:: Kutipan ::

Headline

Kementerian haji dan umrah menaikkan posisi Indonesia dalam diplomasi haji.

Hentikan Narasi Delegitimasi Pemilu 2019

Insi Nantika Jelita
15/3/2019 08:10
Hentikan Narasi Delegitimasi Pemilu 2019
(MI/ROMMY PUJIANTO)

BERBAGAI kalangan meminta agar narasi upaya delegitimasi proses ataupun penyelenggara pemilu dihentikan.

Selain berpotensi menyebabkan kekerasan politik, mereka menilai proses penyelenggaraan hingga saat ini sudah cukup transparan.

"Kurang relevan jika ada yang mencoba mendelegitimasi pemilu. Komisi Pemilihan Umum (KPU) tidak perlu takut selama melakukan transpransi," kata pengamat politik dari Center for Strategic and International Studies (CSIS) Arya Fernandes di Jakarta, kemarin.

Menurutnya, sejauh ini KPU sudah berusaha melakukan transparansi ke publik dalam menyelenggarakan Pemilu 2019. Apabila memang ada kekurangan, tambah Arya, KPU juga diawasi sejumlah lembaga seperti Badan Pengawas Pemilu (Bawaslu), Dewan Kehormatan Penyelenggara Pemilu (DKPP), dan Dewan Perwakilan Rakyat (DPR).

"Karena itu, publik jangan terlalu cepat makan informasi bohong," ujarnya.
Sementara itu, Direktur Eksekutif Perkumpulan untuk Pemilu dan Demokrasi (Perludem) Titi Anggraini khawatir apabila narasi delegitimasi terus dilakukan, masyarakat menjadi terbelah yang berpotensi meningkatkan terjadinya kekerasan saat pelaksanaan pemilu.

"Jadi bisa dibayangkan kelindan antara hoaks, fitnah, dan keterbatasan akses informasi sangat mudah memprovokasi masyarakat yang terbelah akibat afeksi dan fanatisme politik berlebihan," ujarnya.

Sebelumnya, pemerintah melalui Menteri Dalam Negeri Tjahjo Kumolo juga menyebutkan, hingga saat masih ada pihak-pihak yang sengaja mendelegitimasi penyelenggara pemilu. Karena itu, pemerintah meminta agar upaya ini dihentikan.

"Saya kira perlu disetop (delegitimasi ke KPU) karena itu sesuatu hal yang mengam-binghitamkan. Yang ada unsur mengambing-hitamkan KPU dan Bawaslu itu sesuatu hal yang tidak tepat," ungkap Tjahjo.

KPU perlu introspeksi
Agak berbeda, Direktur Eksekutif dari Sindikasi Pemilu dan Demokrasi (SPD), August Mellaz, mengungkapkan isu delegitimasi terhadap penyelenggara justru berasal dari pihak penyelenggara pemilu itu sendiri, dan bukan dari pihak luar.

Penyelenggara pemilu, baik KPU maupun Bawaslu, yang kerap menyatakan mendapat delegitimasi yang sengaja dilancarkan kepada pihaknya.

:: Baris yang Disediakan ::
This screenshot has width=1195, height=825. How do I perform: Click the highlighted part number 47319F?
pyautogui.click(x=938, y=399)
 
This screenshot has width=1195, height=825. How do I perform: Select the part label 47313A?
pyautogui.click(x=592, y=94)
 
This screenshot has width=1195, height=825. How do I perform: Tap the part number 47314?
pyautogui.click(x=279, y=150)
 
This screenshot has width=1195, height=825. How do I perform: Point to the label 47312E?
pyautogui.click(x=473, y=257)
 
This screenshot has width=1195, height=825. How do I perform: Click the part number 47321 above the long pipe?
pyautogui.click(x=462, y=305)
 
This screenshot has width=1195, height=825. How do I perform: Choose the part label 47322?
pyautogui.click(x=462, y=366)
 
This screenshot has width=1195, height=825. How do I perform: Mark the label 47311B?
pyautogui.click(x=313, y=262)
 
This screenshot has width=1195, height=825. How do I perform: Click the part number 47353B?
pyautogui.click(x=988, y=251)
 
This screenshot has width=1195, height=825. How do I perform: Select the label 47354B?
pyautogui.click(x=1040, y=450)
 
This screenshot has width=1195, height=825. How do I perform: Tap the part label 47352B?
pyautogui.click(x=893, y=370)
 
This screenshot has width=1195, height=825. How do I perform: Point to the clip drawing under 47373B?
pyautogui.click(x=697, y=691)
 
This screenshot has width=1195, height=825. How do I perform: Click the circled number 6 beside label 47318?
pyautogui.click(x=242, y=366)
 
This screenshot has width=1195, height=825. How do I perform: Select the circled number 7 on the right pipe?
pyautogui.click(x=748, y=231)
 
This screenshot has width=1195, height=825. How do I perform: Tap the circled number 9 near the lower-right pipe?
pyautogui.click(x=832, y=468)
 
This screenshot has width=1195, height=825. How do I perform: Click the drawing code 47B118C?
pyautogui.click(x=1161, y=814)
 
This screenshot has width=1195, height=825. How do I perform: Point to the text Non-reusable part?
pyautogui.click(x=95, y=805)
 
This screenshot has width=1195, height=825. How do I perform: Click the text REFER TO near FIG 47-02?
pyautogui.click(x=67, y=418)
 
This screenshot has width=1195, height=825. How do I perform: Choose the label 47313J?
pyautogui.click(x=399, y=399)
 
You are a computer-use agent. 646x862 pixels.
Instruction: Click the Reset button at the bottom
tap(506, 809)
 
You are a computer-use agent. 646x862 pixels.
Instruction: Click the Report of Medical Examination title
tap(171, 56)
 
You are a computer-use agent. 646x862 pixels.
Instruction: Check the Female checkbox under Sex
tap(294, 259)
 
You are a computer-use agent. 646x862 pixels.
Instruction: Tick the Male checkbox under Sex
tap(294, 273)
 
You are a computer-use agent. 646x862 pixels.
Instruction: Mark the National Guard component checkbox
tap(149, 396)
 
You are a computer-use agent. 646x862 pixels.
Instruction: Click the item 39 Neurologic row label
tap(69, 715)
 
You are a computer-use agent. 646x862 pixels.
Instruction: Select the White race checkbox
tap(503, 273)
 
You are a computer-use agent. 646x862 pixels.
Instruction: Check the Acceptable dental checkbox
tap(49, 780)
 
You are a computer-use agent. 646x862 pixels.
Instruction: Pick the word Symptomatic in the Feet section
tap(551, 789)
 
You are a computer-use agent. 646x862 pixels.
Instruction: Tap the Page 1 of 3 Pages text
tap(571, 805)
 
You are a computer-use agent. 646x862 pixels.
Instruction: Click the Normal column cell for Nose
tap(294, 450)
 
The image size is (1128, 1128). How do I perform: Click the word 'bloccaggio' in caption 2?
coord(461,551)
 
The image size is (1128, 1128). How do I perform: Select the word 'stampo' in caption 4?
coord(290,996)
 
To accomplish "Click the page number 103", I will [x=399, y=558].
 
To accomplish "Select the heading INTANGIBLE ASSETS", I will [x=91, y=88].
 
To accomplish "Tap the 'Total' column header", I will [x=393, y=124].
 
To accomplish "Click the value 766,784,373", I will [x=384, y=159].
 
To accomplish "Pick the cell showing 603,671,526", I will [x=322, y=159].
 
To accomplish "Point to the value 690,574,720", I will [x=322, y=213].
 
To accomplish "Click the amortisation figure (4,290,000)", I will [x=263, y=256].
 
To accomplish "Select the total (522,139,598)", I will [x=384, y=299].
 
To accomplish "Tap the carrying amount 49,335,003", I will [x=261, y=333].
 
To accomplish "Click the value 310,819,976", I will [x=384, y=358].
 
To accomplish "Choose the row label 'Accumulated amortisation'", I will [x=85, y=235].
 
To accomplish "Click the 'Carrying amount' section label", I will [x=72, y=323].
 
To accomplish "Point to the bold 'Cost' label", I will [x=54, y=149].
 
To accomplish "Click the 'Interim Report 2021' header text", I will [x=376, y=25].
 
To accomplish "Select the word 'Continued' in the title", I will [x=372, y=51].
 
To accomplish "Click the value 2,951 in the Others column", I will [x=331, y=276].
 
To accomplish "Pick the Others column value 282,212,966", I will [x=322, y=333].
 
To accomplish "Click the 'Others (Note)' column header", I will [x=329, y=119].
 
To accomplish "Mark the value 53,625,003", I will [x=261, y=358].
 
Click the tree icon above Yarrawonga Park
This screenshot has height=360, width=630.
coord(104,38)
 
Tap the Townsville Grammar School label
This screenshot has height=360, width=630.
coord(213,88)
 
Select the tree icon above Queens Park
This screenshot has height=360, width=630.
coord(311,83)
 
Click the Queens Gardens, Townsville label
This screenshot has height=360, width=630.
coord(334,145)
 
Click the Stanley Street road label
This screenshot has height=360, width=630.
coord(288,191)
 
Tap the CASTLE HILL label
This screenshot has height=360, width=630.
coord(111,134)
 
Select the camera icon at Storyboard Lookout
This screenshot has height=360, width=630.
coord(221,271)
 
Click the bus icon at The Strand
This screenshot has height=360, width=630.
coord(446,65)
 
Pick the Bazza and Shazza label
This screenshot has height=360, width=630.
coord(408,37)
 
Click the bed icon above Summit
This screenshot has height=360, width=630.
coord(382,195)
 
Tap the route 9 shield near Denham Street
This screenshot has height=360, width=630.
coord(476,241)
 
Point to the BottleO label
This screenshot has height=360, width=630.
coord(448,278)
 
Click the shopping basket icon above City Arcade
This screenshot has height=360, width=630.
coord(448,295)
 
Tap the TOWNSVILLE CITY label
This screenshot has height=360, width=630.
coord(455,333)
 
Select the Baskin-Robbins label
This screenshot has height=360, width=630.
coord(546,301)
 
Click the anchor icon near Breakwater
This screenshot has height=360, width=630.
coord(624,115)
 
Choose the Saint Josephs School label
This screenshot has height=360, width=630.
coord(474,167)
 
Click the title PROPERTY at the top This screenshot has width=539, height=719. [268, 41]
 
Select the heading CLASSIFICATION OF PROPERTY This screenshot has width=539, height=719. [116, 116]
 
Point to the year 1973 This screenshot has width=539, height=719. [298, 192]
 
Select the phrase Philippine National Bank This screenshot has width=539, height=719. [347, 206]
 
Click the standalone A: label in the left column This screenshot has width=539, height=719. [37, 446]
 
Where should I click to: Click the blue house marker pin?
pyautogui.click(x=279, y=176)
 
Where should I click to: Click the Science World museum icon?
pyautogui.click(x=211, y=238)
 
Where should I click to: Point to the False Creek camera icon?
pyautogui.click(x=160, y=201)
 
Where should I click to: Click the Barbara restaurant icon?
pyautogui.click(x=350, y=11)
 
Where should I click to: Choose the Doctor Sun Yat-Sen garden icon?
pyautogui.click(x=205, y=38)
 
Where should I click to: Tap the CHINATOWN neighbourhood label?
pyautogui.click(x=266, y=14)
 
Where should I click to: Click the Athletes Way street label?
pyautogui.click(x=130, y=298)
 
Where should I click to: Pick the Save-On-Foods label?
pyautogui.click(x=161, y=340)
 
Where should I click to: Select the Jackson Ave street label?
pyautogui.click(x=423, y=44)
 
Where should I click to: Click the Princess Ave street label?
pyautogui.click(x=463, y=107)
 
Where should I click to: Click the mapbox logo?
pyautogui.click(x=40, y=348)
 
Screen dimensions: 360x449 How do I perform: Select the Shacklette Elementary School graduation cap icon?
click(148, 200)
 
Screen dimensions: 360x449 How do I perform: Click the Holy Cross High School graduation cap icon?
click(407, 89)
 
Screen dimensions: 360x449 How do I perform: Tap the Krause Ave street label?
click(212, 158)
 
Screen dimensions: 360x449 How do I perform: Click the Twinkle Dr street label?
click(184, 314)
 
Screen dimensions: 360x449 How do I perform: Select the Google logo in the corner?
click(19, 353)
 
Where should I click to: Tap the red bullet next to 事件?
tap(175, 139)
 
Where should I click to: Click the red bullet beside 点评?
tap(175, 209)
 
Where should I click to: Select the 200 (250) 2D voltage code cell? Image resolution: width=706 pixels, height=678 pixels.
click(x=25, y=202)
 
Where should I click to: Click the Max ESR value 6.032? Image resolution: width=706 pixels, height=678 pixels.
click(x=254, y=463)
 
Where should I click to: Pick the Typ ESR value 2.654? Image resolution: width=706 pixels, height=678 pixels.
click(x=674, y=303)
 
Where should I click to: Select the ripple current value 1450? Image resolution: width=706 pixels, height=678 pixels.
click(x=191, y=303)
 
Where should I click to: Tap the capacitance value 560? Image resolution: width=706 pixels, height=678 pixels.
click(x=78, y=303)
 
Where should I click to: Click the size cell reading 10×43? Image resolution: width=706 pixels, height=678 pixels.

:: Tugas ::
Ubah paragraf dalam kutipan yang diawali "Menurutnya, sejauh ini KPU" menjadi daftar singkat tanpa menghilangkan fakta utamanya. Baris-baris di atas tidak diperlukan.

:: Jawaban Lengkap ::
- Menurut Arya, sejauh ini KPU sudah berusaha transparan kepada publik dalam menyelenggarakan Pemilu 2019.
- Jika ada kekurangan, KPU juga diawasi oleh Bawaslu, DKPP, dan DPR.